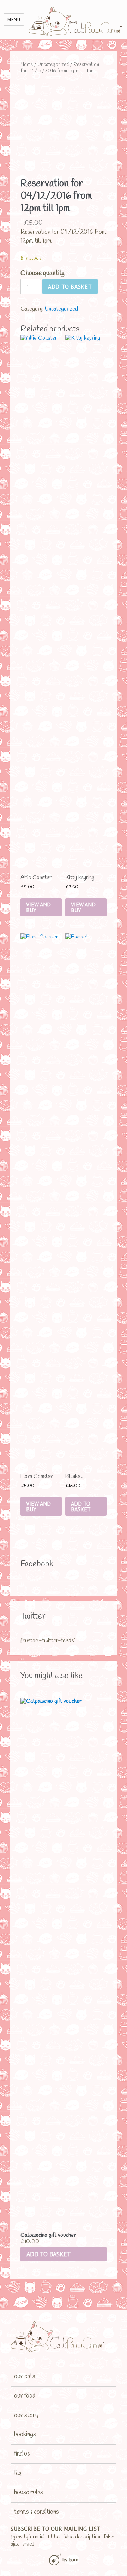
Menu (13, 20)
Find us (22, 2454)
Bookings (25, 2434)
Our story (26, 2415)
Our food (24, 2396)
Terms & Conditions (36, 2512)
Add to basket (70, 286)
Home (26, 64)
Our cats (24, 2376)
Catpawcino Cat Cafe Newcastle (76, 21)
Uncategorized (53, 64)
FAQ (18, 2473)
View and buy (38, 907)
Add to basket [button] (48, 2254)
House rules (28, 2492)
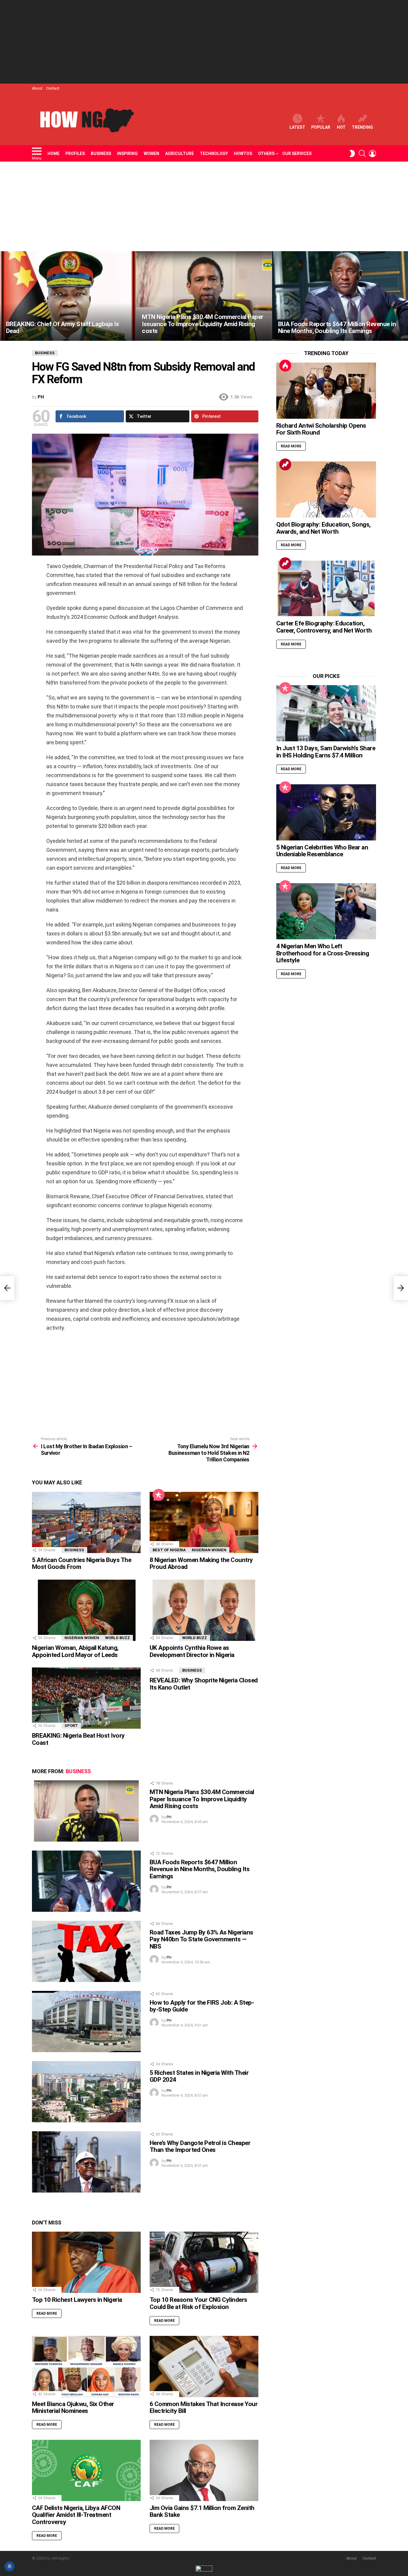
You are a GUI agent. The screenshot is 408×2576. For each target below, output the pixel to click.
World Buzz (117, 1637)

+--

● Task instructions
Search the listing above for the lines with "Our food (24, 2396)" and "House rules (28, 2492)", then output those lines and all lines between them exactly.

● Result of this exercise
Our food (24, 2396)
Terms & Conditions (36, 2512)
Add to basket (70, 286)
Home (26, 64)
Our cats (24, 2376)
Catpawcino Cat Cafe Newcastle (76, 21)
Uncategorized (53, 64)
FAQ (18, 2473)
View and buy (38, 907)
Add to basket [button] (48, 2254)
House rules (28, 2492)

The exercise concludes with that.